▶ _Stated goal_: Convert the items below into a JSON list of strings, with one string for each line and no blank lines.

###

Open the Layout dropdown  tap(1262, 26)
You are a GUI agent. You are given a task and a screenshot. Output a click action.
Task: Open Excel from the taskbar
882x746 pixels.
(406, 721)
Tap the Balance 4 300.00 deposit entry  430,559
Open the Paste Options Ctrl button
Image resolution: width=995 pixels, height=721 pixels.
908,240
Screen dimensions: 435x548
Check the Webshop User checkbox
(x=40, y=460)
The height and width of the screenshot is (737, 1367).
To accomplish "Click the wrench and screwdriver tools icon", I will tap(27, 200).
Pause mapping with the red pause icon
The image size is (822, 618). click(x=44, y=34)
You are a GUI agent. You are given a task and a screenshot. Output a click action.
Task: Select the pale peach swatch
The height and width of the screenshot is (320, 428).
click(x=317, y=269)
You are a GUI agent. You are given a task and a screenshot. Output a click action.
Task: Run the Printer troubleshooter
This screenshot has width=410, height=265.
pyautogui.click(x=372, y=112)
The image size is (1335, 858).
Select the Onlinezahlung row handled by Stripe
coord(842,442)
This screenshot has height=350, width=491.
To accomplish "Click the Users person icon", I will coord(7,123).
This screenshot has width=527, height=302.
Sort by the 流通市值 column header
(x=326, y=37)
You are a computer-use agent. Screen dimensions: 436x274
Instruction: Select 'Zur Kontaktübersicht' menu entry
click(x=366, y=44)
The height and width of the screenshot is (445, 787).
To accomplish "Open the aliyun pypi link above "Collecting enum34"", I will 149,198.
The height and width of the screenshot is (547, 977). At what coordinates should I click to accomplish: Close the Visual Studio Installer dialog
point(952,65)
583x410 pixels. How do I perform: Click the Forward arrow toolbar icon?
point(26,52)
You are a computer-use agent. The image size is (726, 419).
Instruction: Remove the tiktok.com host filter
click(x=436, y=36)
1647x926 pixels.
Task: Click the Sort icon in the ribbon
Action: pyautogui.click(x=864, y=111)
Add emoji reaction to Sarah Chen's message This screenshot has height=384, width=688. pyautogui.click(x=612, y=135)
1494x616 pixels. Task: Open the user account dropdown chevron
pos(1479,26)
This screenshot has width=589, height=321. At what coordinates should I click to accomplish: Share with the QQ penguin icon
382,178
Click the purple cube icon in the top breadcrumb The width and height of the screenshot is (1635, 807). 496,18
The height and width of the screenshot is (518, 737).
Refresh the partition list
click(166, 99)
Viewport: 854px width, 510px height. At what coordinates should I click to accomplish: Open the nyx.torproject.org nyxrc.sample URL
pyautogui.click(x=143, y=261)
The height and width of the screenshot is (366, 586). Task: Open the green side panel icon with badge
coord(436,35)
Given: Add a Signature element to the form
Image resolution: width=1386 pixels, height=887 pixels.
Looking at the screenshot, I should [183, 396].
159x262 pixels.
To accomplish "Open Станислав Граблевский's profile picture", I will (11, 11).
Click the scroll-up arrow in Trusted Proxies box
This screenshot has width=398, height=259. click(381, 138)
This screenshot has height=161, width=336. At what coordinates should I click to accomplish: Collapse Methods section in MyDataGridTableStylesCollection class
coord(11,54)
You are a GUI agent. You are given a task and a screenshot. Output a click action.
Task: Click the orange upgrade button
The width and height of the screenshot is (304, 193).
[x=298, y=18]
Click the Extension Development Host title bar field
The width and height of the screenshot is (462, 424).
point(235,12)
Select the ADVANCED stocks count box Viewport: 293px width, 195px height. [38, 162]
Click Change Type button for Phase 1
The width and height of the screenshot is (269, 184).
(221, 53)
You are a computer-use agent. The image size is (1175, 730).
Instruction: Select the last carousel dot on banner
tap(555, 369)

###

▶ _Problem solution_:
[
  "Open the Layout dropdown  tap(1262, 26)",
  "You are a GUI agent. You are given a task and a screenshot. Output a click action.",
  "Task: Open Excel from the taskbar",
  "882x746 pixels.",
  "(406, 721)",
  "Tap the Balance 4 300.00 deposit entry  430,559",
  "Open the Paste Options Ctrl button",
  "Image resolution: width=995 pixels, height=721 pixels.",
  "908,240",
  "Screen dimensions: 435x548",
  "Check the Webshop User checkbox",
  "(x=40, y=460)",
  "The height and width of the screenshot is (737, 1367).",
  "To accomplish \"Click the wrench and screwdriver tools icon\", I will tap(27, 200).",
  "Pause mapping with the red pause icon",
  "The image size is (822, 618). click(x=44, y=34)",
  "You are a GUI agent. You are given a task and a screenshot. Output a click action.",
  "Task: Select the pale peach swatch",
  "The height and width of the screenshot is (320, 428).",
  "click(x=317, y=269)",
  "You are a GUI agent. You are given a task and a screenshot. Output a click action.",
  "Task: Run the Printer troubleshooter",
  "This screenshot has width=410, height=265.",
  "pyautogui.click(x=372, y=112)",
  "The image size is (1335, 858).",
  "Select the Onlinezahlung row handled by Stripe",
  "coord(842,442)",
  "This screenshot has height=350, width=491.",
  "To accomplish \"Click the Users person icon\", I will coord(7,123).",
  "This screenshot has width=527, height=302.",
  "Sort by the 流通市值 column header",
  "(x=326, y=37)",
  "You are a computer-use agent. Screen dimensions: 436x274",
  "Instruction: Select 'Zur Kontaktübersicht' menu entry",
  "click(x=366, y=44)",
  "The height and width of the screenshot is (445, 787).",
  "To accomplish \"Open the aliyun pypi link above \"Collecting enum34\"\", I will 149,198.",
  "The height and width of the screenshot is (547, 977). At what coordinates should I click to accomplish: Close the Visual Studio Installer dialog",
  "point(952,65)",
  "583x410 pixels. How do I perform: Click the Forward arrow toolbar icon?",
  "point(26,52)",
  "You are a computer-use agent. The image size is (726, 419).",
  "Instruction: Remove the tiktok.com host filter",
  "click(x=436, y=36)",
  "1647x926 pixels.",
  "Task: Click the Sort icon in the ribbon",
  "Action: pyautogui.click(x=864, y=111)",
  "Add emoji reaction to Sarah Chen's message This screenshot has height=384, width=688. pyautogui.click(x=612, y=135)",
  "1494x616 pixels. Task: Open the user account dropdown chevron",
  "pos(1479,26)",
  "This screenshot has width=589, height=321. At what coordinates should I click to accomplish: Share with the QQ penguin icon",
  "382,178",
  "Click the purple cube icon in the top breadcrumb The width and height of the screenshot is (1635, 807). 496,18",
  "The height and width of the screenshot is (518, 737).",
  "Refresh the partition list",
  "click(166, 99)",
  "Viewport: 854px width, 510px height. At what coordinates should I click to accomplish: Open the nyx.torproject.org nyxrc.sample URL",
  "pyautogui.click(x=143, y=261)",
  "The height and width of the screenshot is (366, 586). Task: Open the green side panel icon with badge",
  "coord(436,35)",
  "Given: Add a Signature element to the form",
  "Image resolution: width=1386 pixels, height=887 pixels.",
  "Looking at the screenshot, I should [183, 396].",
  "159x262 pixels.",
  "To accomplish \"Open Станислав Граблевский's profile picture\", I will (11, 11).",
  "Click the scroll-up arrow in Trusted Proxies box",
  "This screenshot has width=398, height=259. click(381, 138)",
  "This screenshot has height=161, width=336. At what coordinates should I click to accomplish: Collapse Methods section in MyDataGridTableStylesCollection class",
  "coord(11,54)",
  "You are a GUI agent. You are given a task and a screenshot. Output a click action.",
  "Task: Click the orange upgrade button",
  "The width and height of the screenshot is (304, 193).",
  "[x=298, y=18]",
  "Click the Extension Development Host title bar field",
  "The width and height of the screenshot is (462, 424).",
  "point(235,12)",
  "Select the ADVANCED stocks count box Viewport: 293px width, 195px height. [38, 162]",
  "Click Change Type button for Phase 1",
  "The width and height of the screenshot is (269, 184).",
  "(221, 53)",
  "You are a computer-use agent. The image size is (1175, 730).",
  "Instruction: Select the last carousel dot on banner",
  "tap(555, 369)"
]